### PAGE EXTRACT
>>>>>

A CDC advisory committee decided not to vote on how Johnson & Johnson’s COVID-19 vaccine should be deployed, reasoning that it needs more time to review data related to rare blood clots potentially linked to the vaccine.
The CDC and FDA announced on April 13 their recommendation to pause the vaccine’s use on safety grounds.
The Advisory Committee on Immunization Practices (ACIP) could ultimately help the CDC decide whether to continue using the vaccine, constrain it or discontinue it altogether.
The cases of cerebral venous sinus thrombosis in J&J COVID-19 recipients deserve serious attention, said Dr. Sarah Long, an ACIP member in the meeting. “Even though it is a very small risk, it is very serious,” explained Long, who is also a professor of pediatrics at the Drexel University College of Medicine. The blood clotting disorder could pose “severe consequences,” Long said.
Several members on the panel stressed they did not want to pause the use of the J&J vaccine indefinitely.
But continuing to roll out the vaccine without more data and deliberation would be “the wrong message and a real mistake to the people who would be getting this,” Long reasoned. “We are not able to inform them accurately at this moment about the benefit and risks.”
ACIP plans to meet again in the coming weeks to deliberate on the topic.

<<<<<

### SUPPLIED MATERIAL
>>>>>

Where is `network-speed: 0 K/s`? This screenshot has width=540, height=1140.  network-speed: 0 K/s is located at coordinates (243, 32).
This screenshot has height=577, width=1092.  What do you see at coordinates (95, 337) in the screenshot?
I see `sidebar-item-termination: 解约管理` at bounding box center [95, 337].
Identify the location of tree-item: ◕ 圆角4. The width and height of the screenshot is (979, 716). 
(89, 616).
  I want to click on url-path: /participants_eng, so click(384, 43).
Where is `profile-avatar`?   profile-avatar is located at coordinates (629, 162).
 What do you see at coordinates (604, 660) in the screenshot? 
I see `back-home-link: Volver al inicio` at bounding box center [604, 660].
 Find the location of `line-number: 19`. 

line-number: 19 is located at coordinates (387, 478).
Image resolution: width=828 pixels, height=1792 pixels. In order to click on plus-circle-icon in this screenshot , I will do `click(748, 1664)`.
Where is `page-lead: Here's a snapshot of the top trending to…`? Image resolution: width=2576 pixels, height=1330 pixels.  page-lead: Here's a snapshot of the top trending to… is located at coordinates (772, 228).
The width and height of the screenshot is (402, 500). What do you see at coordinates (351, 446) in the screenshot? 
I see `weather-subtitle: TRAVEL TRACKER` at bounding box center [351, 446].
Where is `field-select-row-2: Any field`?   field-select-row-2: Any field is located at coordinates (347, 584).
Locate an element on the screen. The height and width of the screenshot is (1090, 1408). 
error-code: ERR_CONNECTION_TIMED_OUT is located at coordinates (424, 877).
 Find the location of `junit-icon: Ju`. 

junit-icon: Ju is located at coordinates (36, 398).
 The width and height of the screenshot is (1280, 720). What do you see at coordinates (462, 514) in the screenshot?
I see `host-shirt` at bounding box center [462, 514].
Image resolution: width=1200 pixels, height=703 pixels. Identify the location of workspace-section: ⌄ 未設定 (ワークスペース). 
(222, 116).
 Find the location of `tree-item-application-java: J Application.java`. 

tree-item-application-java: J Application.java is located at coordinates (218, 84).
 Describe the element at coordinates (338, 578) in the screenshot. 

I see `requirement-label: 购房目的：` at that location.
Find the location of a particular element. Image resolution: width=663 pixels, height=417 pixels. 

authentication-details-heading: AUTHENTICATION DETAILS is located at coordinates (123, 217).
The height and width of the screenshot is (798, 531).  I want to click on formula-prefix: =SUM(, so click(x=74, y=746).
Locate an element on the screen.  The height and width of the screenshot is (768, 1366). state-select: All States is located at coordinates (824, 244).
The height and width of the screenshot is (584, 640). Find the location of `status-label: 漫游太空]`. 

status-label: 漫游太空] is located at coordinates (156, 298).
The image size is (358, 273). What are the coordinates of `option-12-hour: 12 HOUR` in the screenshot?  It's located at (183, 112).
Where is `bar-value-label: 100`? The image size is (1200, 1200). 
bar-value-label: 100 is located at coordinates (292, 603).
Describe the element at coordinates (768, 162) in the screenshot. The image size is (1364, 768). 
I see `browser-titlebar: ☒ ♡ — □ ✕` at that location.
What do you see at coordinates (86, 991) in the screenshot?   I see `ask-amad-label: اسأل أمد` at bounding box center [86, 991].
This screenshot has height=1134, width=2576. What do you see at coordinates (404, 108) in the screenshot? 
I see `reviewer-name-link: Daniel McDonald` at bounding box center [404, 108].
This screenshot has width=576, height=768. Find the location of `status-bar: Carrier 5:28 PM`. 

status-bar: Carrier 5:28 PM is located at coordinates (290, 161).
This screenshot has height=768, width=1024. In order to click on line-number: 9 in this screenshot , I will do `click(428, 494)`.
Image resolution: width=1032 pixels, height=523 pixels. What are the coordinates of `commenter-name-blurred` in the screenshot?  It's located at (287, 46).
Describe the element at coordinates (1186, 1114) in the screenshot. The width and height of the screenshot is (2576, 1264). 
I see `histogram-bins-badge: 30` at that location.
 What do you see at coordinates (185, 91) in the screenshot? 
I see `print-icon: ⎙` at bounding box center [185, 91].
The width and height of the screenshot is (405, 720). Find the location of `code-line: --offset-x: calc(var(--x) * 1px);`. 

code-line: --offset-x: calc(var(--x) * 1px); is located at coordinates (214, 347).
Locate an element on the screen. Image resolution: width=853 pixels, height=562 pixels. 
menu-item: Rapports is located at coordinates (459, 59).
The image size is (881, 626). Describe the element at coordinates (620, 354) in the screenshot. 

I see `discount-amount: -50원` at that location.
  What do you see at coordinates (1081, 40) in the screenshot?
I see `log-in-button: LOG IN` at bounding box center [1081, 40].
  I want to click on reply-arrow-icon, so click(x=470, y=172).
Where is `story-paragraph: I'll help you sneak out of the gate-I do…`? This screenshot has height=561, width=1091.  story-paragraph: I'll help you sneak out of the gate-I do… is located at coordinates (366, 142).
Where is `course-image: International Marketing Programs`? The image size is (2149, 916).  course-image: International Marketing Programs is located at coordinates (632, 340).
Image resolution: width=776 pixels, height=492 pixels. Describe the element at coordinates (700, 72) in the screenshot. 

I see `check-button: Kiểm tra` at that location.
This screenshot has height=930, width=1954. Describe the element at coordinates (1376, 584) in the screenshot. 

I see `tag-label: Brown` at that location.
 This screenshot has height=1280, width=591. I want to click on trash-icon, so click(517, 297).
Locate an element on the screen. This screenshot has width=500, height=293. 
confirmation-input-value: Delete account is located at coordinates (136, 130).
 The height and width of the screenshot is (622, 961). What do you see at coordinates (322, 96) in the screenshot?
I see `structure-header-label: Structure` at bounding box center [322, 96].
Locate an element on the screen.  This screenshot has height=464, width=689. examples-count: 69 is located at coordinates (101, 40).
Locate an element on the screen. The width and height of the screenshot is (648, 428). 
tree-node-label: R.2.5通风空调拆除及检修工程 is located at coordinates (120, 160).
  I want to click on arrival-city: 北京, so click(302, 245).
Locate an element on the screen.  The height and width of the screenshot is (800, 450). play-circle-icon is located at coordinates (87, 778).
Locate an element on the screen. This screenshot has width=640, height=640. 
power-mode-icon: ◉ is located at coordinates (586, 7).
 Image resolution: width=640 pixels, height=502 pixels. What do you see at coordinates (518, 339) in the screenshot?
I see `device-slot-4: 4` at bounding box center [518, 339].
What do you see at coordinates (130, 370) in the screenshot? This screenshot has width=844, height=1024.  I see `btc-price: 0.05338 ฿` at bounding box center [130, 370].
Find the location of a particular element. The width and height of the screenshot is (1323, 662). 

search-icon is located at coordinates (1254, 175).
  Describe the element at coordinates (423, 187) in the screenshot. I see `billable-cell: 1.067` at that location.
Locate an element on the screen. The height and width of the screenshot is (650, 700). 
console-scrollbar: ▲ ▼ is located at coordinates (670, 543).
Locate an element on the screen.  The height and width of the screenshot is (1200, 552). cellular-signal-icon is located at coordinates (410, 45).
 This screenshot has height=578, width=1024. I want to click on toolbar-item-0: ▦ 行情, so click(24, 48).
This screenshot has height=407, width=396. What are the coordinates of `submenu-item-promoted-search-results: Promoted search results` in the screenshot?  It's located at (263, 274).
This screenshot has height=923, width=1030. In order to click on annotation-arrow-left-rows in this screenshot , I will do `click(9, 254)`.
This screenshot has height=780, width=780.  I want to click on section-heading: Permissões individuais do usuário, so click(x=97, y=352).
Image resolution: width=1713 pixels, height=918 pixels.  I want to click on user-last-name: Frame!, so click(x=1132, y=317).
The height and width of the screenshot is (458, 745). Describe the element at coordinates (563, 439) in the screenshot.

<<<<<

### WORK TO COMPLETE
**1)** Answer these questions using the article on the Johnson & Johnson vaccine pause.
(a) On what date did the CDC and FDA announce their recommendation to pause the vaccine?
(b) At which institution is Dr. Sarah Long a professor of pediatrics?
(c) What blood clotting disorder was found in some recipients of the vaccine?
**2)** Reproduce the article on the Johnson & Johnson vaccine pause word for word, starting at "The CDC and" and ending at "J&J vaccine indefinitely.".
**3)** Write the next part of the article on the Johnson & Johnson vaccine pause, picking up after its final sentence.

### ANSWERS BY ITEM NUMBER
**1)**
(a) April 13
(b) Drexel University College of Medicine
(c) Cerebral venous sinus thrombosis

**2)**
The CDC and FDA announced on April 13 their recommendation to pause the vaccine’s use on safety grounds.
The Advisory Committee on Immunization Practices (ACIP) could ultimately help the CDC decide whether to continue using the vaccine, constrain it or discontinue it altogether.
The cases of cerebral venous sinus thrombosis in J&J COVID-19 recipients deserve serious attention, said Dr. Sarah Long, an ACIP member in the meeting. “Even though it is a very small risk, it is very serious,” explained Long, who is also a professor of pediatrics at the Drexel University College of Medicine. The blood clotting disorder could pose “severe consequences,” Long said.
Several members on the panel stressed they did not want to pause the use of the J&J vaccine indefinitely.

**3)**
At the moment, however, the committee concluded it didn’t have enough data to make a firm determination. “I think we can’t parcel out groups that are more at risk or less at risk because we don’t have enough information,” Long said.
ACIP liaison representative Dr. Nirav Shah highlighted the need to clarify the criteria required to resume using the vaccine. “If we are going to have an extension of the pause, we should at least couple it with the theory of what lifting the pause would look like and under what criteria we would do so,” Shah said.
But the “benefit-risk balance is unclear,” said ACIP member Dr. Grace Lee. There is a need to have “a risk estimate of the potential adverse event by age, gender and understanding other risk factors that may contribute,” Lee reasoned.
To date, the CDC knows of six women between the ages of 18 and 48 who developed cerebral venous sinus thrombosis (CVST) after receiving the Johnson & Johnson vaccine. The agency anticipates it can collect data on similar cases of the rare blood clotting problem occurring simultaneously with a low-platelet count. The media attention the issue is getting could stimulate reporting.
Roughly 1.5 million doses of the J&J vaccine were administered to women 18 to 50 years of age.
Several recipients of the AstraZeneca COVID-19 vaccine have developed similar clinical symptoms. Some 62 people in the E.U. have developed CVST after receiving the vaccine. There were 44 such cases in the U.K. In the E.U., there were also 24 cases of splanchnic vein thrombosis with low platelet count.
Regulatory authorities in Europe have included that the AstraZeneca vaccine’s benefits outweigh the risks, although Denmark has ceased using it. Other European countries have recommended that its use be constrained. Reports suggest that the E.U. will not renew COVID-19 vaccine contracts with either Johnson & Johnson or AstraZeneca.
A recent NEJM paper reflecting on the rare blood clots linked to the AstraZeneca vaccine referred to the condition as “vaccine-induced immune thrombotic thrombocytopenia.”